A judge has ruled that 17 members of Scotland’s Street Orchestra are owed over £30,000 in compensation after the charity suddenly went out of business.
Members of Nevis Ensemble were left “heartbroken” after the company announced sudden insolvency in January 2023 leaving many in financial hardship.
The charity aimed to provide “music for everyone” with 19 Fellows regularly performing in care homes, prisons, schools and to recovery groups.
The musicians said that they had been promised an annual bursary of £11,000 paid in instalments of £1,000 every month. Their wage for January 2023 was not paid to them before the board of trustees announced the insolvency.
A fundraiser was launched to support the musicians with over £10,000 raised.
Employment judge Maclean has now ruled that 17 members of the group are entitled to a share of £30,350 for unauthorised deduction of wages, breach of contract and unpaid holidays.
Nevis Ensemble, based in Easterhouse, Glasgow, was launched in 2018 and delivered almost 700 performances during its time in operation.
Announcing the closure, the board said they were facing “severe funding challenges” and were “unable to deliver their activities”.
A statement published on the website, read: “It is with the saddest of hearts that, effective Tuesday, January 24, 2023, the Board of Trustees close the doors of Nevis Ensemble
“In five short years, Nevis Ensemble has changed the narrative of what orchestras and classical music in general should be doing, in terms of inclusion, promoting new music, and sustainability
“As a small organisation with a big heart, we are proud to have had an audience of almost 200,000 people across Scotland, as well as more than one million online during lockdown, and changed the perceptions with musicians themselves on what they can do for our communities.”

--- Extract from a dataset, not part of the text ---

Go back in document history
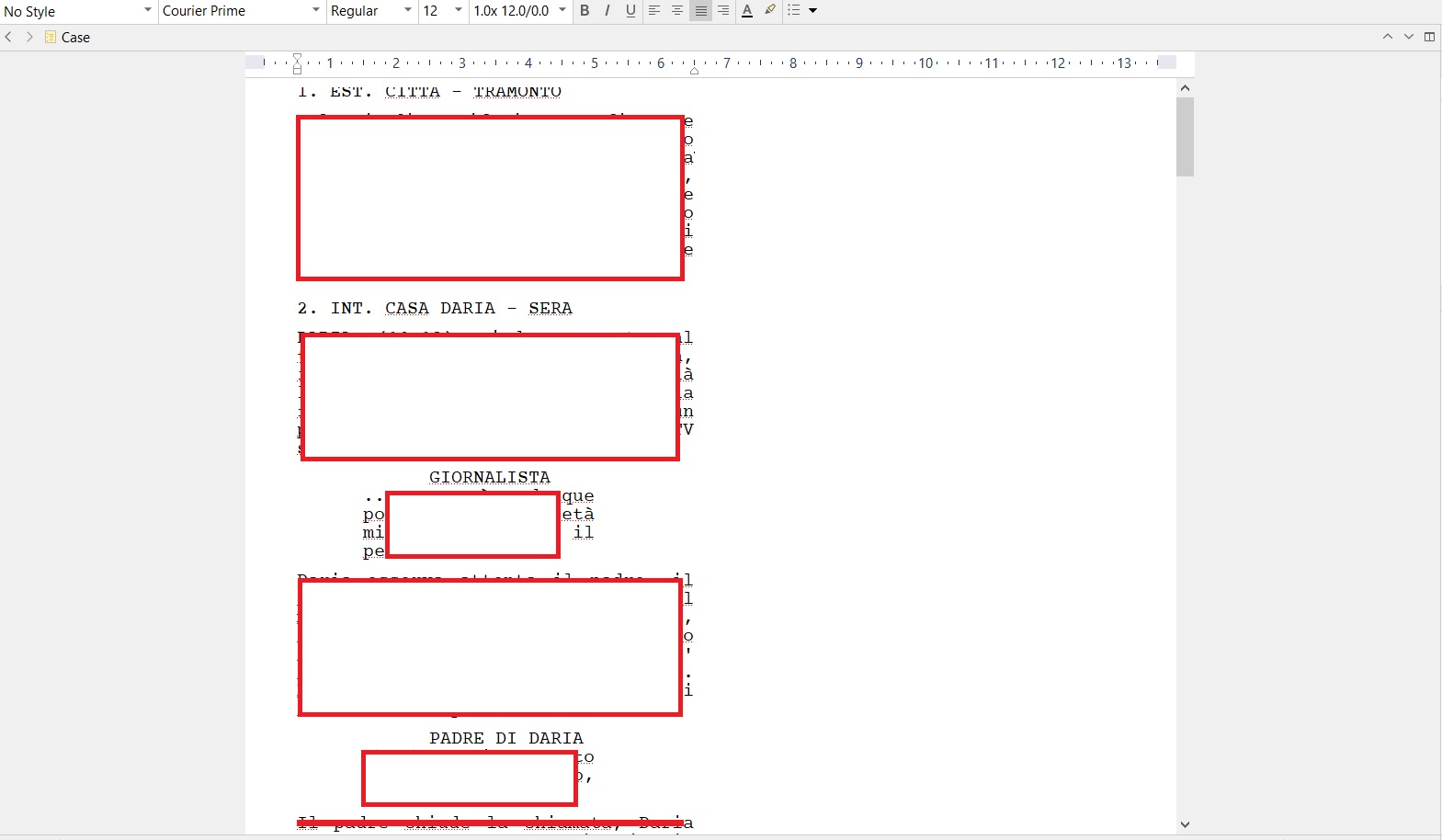The image size is (1442, 840). [9, 37]
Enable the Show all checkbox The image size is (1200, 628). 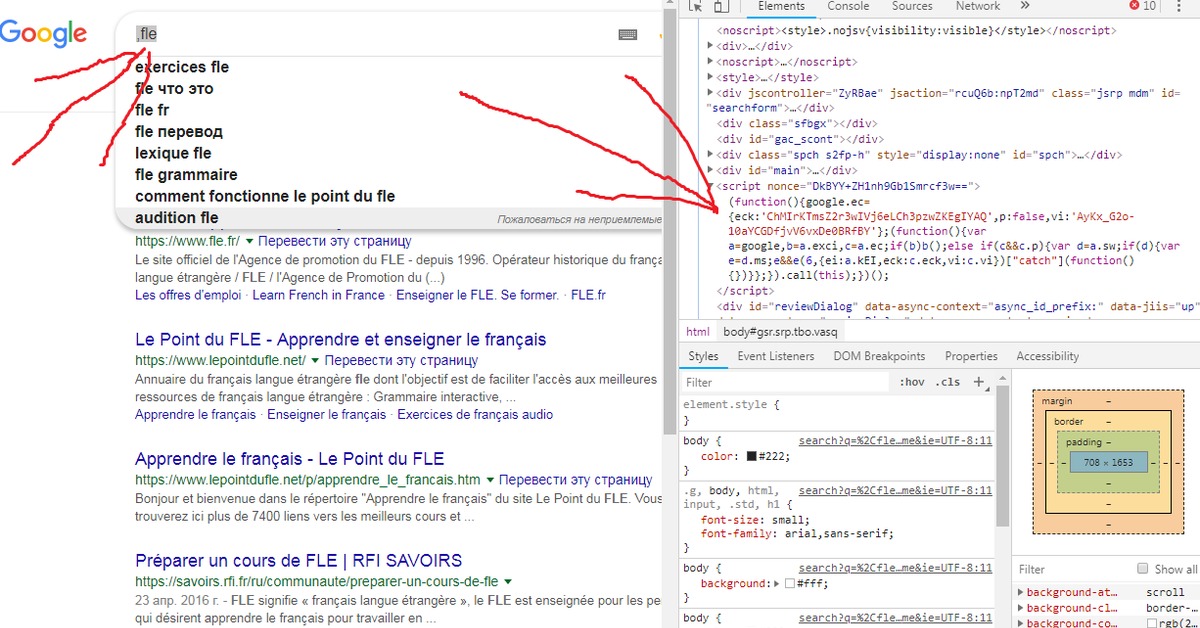[1143, 569]
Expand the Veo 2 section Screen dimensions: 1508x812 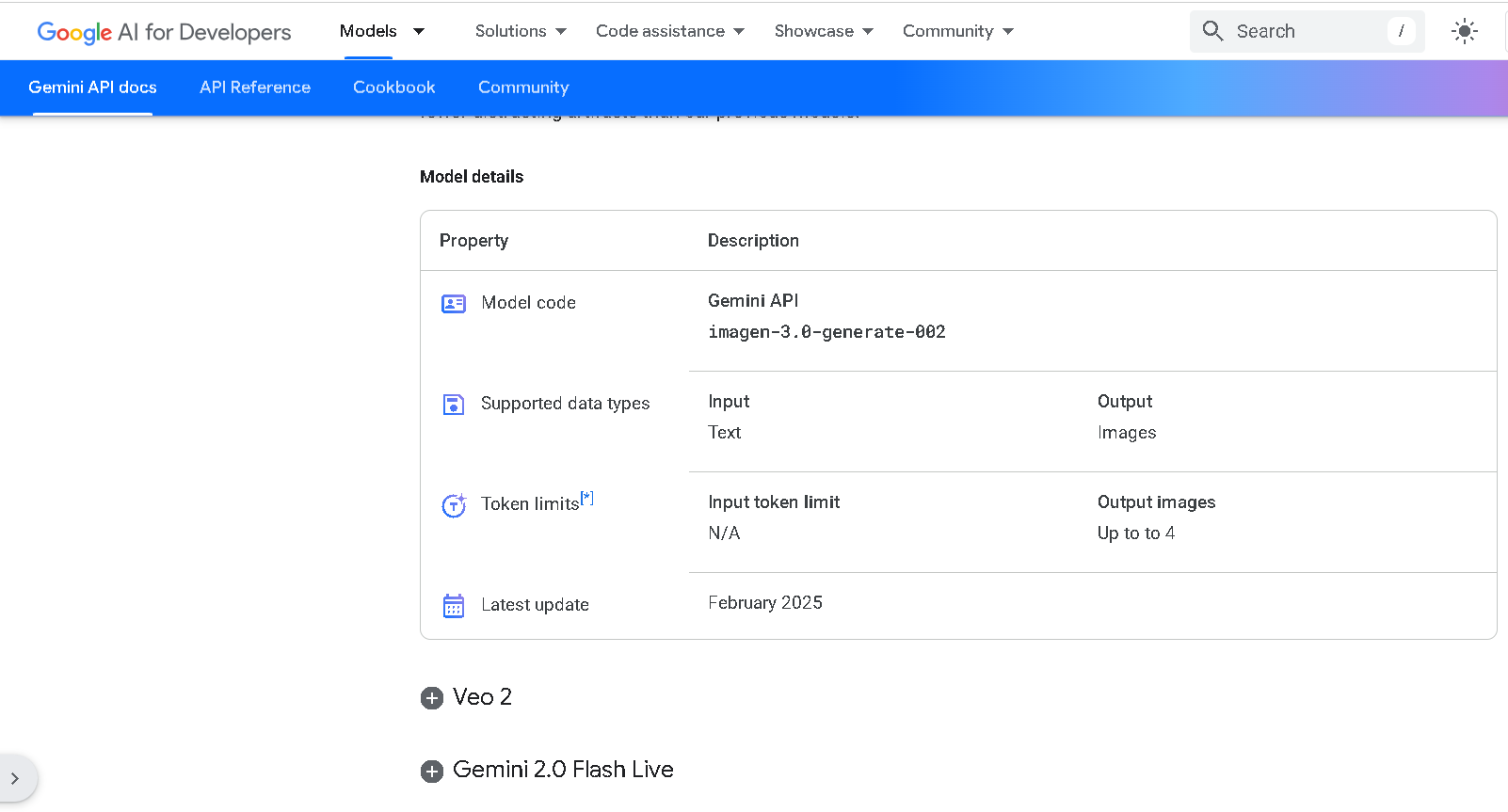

The employment tribunal judgement was made as a Rule 21 of the Employment Tribunal Rules of Procedure 2013 which occurs when a respondent either does not wish to contest a claim against it, or fails to put in a response to it that is valid under the rules.
Sam Dunkley, Musicians’ Union Acting Regional Organiser, Scotland & Northern Ireland said “We are pleased that the Employment Tribunal Judgment has found in favour of the Nevis Fellows and awarded compensation for losses suffered and for a protective award for the lack of information and consultation. These musicians were dismissed with no notice or consultation process, leaving them in real financial peril and without the security they should have had.
“We hope that those engaging musicians take time to consider the impact of this finding and recognise employed musicians properly in their workforce, as well as following appropriate redundancy and consultation procedures when necessary.
“With our members able to recover some £47,000 we are proud that we were able to stand with these musicians when they needed the support of the MU.
“There are still unanswered questions about the failure of the Nevis Ensemble which led to this tribunal judgment and leaves genuinely self-employed musicians still owed thousands of pounds. We await the findings of the Office of the Scottish Charity Regulator’s investigation with interest.”
Daniel Kindell of Morrish Solicitors, who acted for the Fellows said “All too often in cases where employers are insolvent, the duties to give prior warning and consult with staff before jobs are lost are flouted. It’s devastating for those who have to go through it, both emotionally and financially. I’m therefore delighted to have been able to assist these members in securing the compensation they deserve, with the unwavering support of the Musicians’ Union.”
“Nevis Fellow and Musicians’ Union Steward Lynn Henderson said ‘For emerging, early career musicians, the financial difference made by this award is significant; it has helped to keep the former fellows afloat and allowed us to continue performing, with many of us still bringing music to those who cannot traditionally access it.”